**Problem details**:
Copy the arsenic exposure consent form below word for word from "I understand that I will" to "in the questionnaire.".

**Document text**:
--*--
An exposure investigation is being conducted to determine if you were exposed to arsenic.

The Washington, DC Department of Health and the Agency for Toxic Substances and Disease Registry (ATSDR) is offering free voluntary urine and hair testing for arsenic exposure for residents with elevated levels of arsenic in the soil of your yard. Along with the free testing, exposure information will be collected with a brief questionnaire. Participation in this investigation will enable you to know your own levels of arsenic and will enable the local agencies to identify if public health actions are needed to reduce exposure.

Benefits

I understand that I will benefit from participating by learning whether I (or my child/ward) have had elevated exposures to arsenic. If elevated exposure has occurred, I will receive information on how to reduce current and future exposure. Written information about arsenic exposure will be available to me and to my physician, if I identify him or her in the questionnaire.

Procedure/Tests:

Urine - A representative of the Washington DC Department of Health will distribute urine specimen cups and instructions to all participants during the week prior to the exposure investigation. The participants will bring the first urine they make on the morning of the exposure investigation in a urine specimen with them to the exposure investigation site.

Hair - An ATSDR physician will cut a hair sample of about 0.5 grams from the back of the head (nape of the neck) of you or your child using a pair of scissors. This lock of hair is equal to a bundle of hair about as thick as a pencil. This should not cause you or your child any pain. This hair sample will be tested only for arsenic.

Participation

I understand that my participation is voluntary. Furnishing any information is voluntary and even if I agree to participate and sign this form, I can stop my participation or my child's/ward's participation at any time without penalty or loss of benefits. I understand and agree that there is no provision for compensation or medical treatment offered by ATSDR based upon the test results or in the event of injury from participation. I understand that I must sign this form to participate.

Results

I understand every effort will be made to provide the results of my tests in writing to me within approximately 2 months. However, unforeseen circumstances may delay the date. Results that are of immediate health concern will be reported to me as soon as they are known. I will receive an actual test result in addition to laboratory reference values with an explanation of their significance. If my results reveal an elevated value of arsenic, I understand that I should notify my personal physician.

Confidentiality

Confidentiality will be protected to the fullest extent possible according to state and federal laws. Any reports produced from this information will give only group information and not identify specific individuals. I understand that if I participate in a confidential manner, any forms containing my name or address will be kept in locked cabinets at ATSDR and the Washington, DC Department of Health. Test results may be released only to other federal, state, and local public health (and environmental) agencies, if permitted by me. I understand if I want my results sent to my physician, I must provide the contact information and my signature authorizing a release of this information.

Contact

If I have any additional questions about this investigation or the testing, I may contact: Dr. Robert Johnson of ATSDR at 1 (888) 422-8737.

Consent

The risks and benefits of this exposure investigation have been explained to me. All of my questions have been satisfactorily answered. I hereby freely and voluntarily give my signed consent for participating in the testing described above.
--*--
**Source data**:

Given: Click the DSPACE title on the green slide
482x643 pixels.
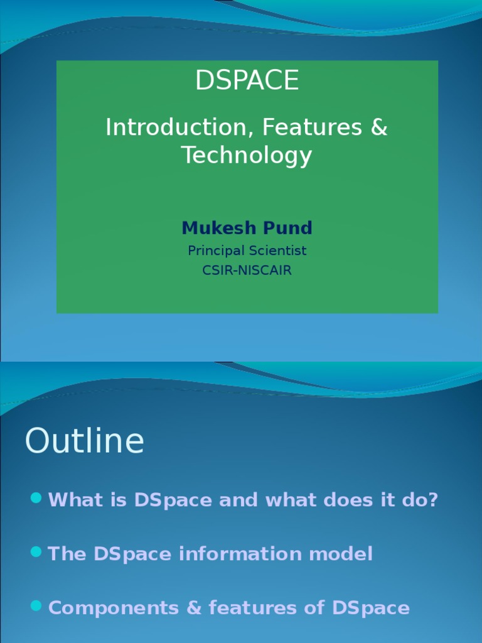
--*--
**Solution for this problem**:
I understand that I will benefit from participating by learning whether I (or my child/ward) have had elevated exposures to arsenic. If elevated exposure has occurred, I will receive information on how to reduce current and future exposure. Written information about arsenic exposure will be available to me and to my physician, if I identify him or her in the questionnaire.